C'est le monde de la foi
Le lecteur, même instruit, ne fait pas immédiatement le rapprochement entre le monde de Tolkien et la foi catholique. Cet aspect, étudié dans le monde anglo-saxon, est peu abordé en France. Tolkien est davantage perçu comme un auteur porteur d'une vision écologique et New Age Pourtant, si on lit certaines de ses œuvres - notamment le Silmarillion et la riche saga de la Terre du Milieu - les emprunts à la théologie sont patents. Tout d'abord dans le récit des origines du monde. En effet, Ilúvatar est bien le Créateur, car il donne naissance aux Ainur, tous dotés de la « Flamme Immortelle » : une allusion à l’absence de la mort dans le dessein originel. Ces Ainur seraient proches des anges. Par ailleurs, l'un d'eux, Melkor, se révolte. « Melkor était le plus doué des Ainur en savoir comme en puissance », écrit Tolkien. Comment ne pas y voir une référence à la révolte du démon, le « plus sage de tous les anges avant d être le diable » (Tertullien) ? De même, Melkor est orgueilleux car il veut augmenter sa puissance et tout ramener à lui : petit clin d'oeil aux anges déchus qui « n’ont pas voulu rapporter à Dieu leurs excellences »

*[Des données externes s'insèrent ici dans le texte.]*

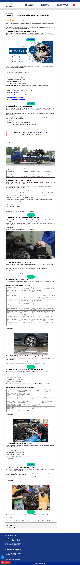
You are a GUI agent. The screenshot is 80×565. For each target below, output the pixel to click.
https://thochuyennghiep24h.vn (14, 559)
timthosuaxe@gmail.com (16, 97)
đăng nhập (12, 527)
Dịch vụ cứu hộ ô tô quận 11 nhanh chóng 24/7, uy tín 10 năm (18, 520)
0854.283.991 (14, 92)
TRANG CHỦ (40, 8)
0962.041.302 (30, 4)
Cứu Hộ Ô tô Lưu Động (10, 13)
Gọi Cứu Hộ (31, 39)
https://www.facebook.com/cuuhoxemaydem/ (23, 95)
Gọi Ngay (30, 103)
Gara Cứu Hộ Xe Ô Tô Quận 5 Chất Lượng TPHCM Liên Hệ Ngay (43, 520)
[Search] (74, 5)
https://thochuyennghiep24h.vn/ (19, 99)
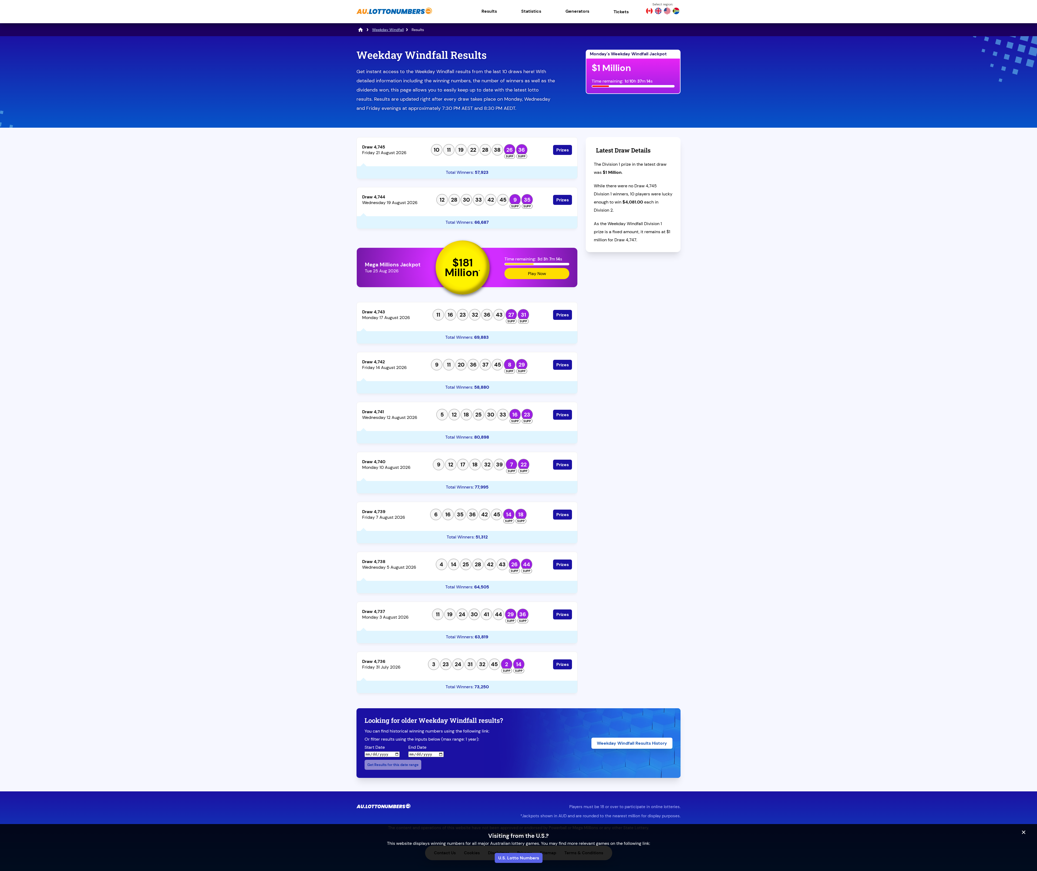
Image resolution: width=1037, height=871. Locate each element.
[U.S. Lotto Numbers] (667, 12)
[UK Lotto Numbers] (658, 12)
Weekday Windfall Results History (632, 743)
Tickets (621, 12)
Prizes (562, 150)
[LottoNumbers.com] (360, 29)
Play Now (537, 273)
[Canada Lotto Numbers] (649, 12)
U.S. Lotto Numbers (518, 858)
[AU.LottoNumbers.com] (394, 15)
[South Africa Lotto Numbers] (676, 12)
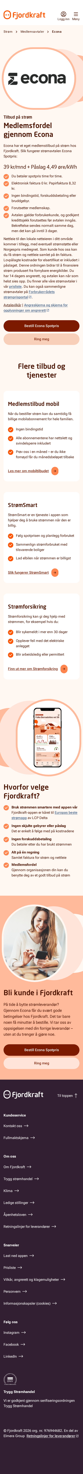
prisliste (15, 286)
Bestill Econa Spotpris (41, 326)
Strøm (8, 31)
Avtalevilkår (12, 305)
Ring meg (41, 339)
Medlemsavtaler (32, 31)
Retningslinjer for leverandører (51, 1436)
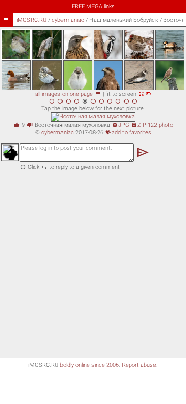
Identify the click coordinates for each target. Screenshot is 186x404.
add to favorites (128, 132)
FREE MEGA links (93, 6)
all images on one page (68, 94)
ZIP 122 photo (152, 125)
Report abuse (139, 365)
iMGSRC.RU (32, 20)
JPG (120, 125)
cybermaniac (68, 20)
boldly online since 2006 (89, 365)
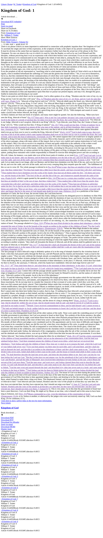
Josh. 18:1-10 (51, 354)
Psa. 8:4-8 (51, 172)
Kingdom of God (29, 4)
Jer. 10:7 (50, 127)
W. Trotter (17, 4)
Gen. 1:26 (51, 157)
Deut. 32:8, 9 (50, 225)
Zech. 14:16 (51, 134)
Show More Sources (9, 37)
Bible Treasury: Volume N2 (17, 42)
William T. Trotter (11, 35)
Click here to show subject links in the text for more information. (26, 401)
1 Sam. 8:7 (50, 386)
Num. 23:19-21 (51, 305)
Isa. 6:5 (50, 119)
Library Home (6, 4)
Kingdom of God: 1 (9, 40)
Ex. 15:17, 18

(Origène). De même, après la création par Ilúvatar des Elfes et des Humains, on apprend que Melkor « enviait les dons qui leur avaient été promis par Ilûvatar ». Cette jalousie peut rappeler la haine de Satan pour le genre humain, qui ne supporte pas que Dieu se fasse homme. Le péché originel est bien présent dans la cosmogonie de Tolkien, même s'il complique son récit de la création. Autre allusion : l’immortalité des Elfes, qui rappelle la situation de l'Homme avant la chute. Mais la fin des temps est aussi teintée de christianisme. Melkor, devenu Morgoth, est provisoirement éliminé, mais il revient à la fin du monde pour être vaincu allusion : au dragon momentanément enchaîné de l’Apocalypse et à la victoire finale sur Satan. Pour autant, l'œuvre de Tolkien n'a aucune prétention apologétique. Il ne cherche pas à prouver la vérité de la foi catholique, ni même à convertir le lecteur. Son intention est plus subtile : il veut montrer que la foi peut inspirer une œuvre. Au Moyen Âge, la foi fut justement la source d'inspiration de tout un monde profane. Le médiéviste Tolkien ne pouvait pas y être insensible.